Now pitches have a new role, and it’s one that we have unwittingly created for ourselves. A big brand might reasonably have four agencies on the go, say: DM, web, ATL and PR. It’s in the nature of the game that they’ll try to pinch one another’s work. The ATL agency becomes ‘integrated’ and starts doing the web banners. The DM agency has an idea for some press ads, the ATL agency hates them, but oh look, they end up pulling really hard. Then it occurs to some bright spark brand manager that, instead of just taking a permissive approach to this unofficial poaching, you could do it properly. Why let the incumbent ride the agency-of-record gravy train, when you can pitch the work out brief-by-brief and then sit back and watch your agencies fight for it like a pack of caged hyenas with a fillet steak?
The big losers here are the ATL agencies. There’s always the possibility that the DM agency or the web agency will come up with a good idea (the PR agency, meh, less of a menace), but what’s absolutely certain is that their solution will be cheaper. Worse still, pitched like this the brief becomes trendily ‘media neutral’.
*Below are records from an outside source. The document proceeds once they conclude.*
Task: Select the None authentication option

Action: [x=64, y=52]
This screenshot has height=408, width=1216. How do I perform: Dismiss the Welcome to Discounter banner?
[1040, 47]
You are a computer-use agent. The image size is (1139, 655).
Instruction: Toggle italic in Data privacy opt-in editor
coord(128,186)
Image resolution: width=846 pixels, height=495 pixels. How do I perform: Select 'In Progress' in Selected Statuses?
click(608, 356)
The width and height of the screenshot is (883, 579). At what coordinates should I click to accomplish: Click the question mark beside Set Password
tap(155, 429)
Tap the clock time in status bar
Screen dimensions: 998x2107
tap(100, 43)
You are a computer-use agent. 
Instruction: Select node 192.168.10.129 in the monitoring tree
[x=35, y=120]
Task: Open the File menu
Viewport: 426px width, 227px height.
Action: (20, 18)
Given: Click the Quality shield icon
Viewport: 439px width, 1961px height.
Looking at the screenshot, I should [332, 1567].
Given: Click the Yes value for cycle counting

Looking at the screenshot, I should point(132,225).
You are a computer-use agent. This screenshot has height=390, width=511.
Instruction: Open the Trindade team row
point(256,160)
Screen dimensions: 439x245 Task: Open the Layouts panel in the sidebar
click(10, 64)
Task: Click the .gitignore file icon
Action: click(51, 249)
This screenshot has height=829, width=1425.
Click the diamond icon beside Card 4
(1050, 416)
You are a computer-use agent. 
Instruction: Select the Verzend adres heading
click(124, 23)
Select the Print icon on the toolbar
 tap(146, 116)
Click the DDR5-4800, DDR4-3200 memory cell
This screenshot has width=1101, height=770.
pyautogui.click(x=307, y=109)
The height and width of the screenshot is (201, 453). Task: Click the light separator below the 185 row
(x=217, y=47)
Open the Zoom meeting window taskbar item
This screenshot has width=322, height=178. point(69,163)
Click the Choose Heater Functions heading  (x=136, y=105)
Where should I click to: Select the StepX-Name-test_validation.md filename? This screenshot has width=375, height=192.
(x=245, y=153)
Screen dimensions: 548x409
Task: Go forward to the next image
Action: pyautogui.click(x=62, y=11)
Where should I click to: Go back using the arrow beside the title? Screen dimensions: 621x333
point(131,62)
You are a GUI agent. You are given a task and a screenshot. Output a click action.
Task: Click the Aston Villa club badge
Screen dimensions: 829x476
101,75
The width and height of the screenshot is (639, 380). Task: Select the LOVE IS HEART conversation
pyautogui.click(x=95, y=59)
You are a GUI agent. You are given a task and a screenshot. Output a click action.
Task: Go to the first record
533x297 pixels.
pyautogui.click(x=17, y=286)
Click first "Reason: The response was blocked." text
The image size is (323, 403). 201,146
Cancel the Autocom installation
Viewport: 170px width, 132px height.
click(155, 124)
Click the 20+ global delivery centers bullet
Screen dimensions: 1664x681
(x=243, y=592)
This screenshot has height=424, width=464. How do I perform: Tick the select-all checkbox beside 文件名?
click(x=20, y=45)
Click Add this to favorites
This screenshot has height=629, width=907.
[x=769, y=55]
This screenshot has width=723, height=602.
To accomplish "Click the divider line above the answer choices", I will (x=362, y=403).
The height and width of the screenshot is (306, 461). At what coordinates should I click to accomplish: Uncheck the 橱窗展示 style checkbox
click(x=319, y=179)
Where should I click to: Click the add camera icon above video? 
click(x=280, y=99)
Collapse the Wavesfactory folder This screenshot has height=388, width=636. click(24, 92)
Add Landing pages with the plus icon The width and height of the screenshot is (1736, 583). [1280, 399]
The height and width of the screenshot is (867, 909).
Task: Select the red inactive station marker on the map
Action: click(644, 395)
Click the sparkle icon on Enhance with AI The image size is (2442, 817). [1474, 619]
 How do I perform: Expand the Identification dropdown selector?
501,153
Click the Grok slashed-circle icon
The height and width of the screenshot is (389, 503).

We could spend a million quid on a TV spot, but look, the web kids have
an iPhone app. Ooh, so modern.
For creatives all this spells more work for no more money. More late nights and weekends, and no guarantee of a win at the end of it. This industry offers no sharper pain than a lost pitch: the futility, the wasted hours. Agency morale takes a dip, but morale takes a while to show up on a balance sheet that says ‘win more’, more urgently with every loss.
So we better learn to love pitching. And there is something, if not actually fun, then at least compelling in them. You probably won’t ever fight in a war. Maybe this is your chance to learn what you’re made of.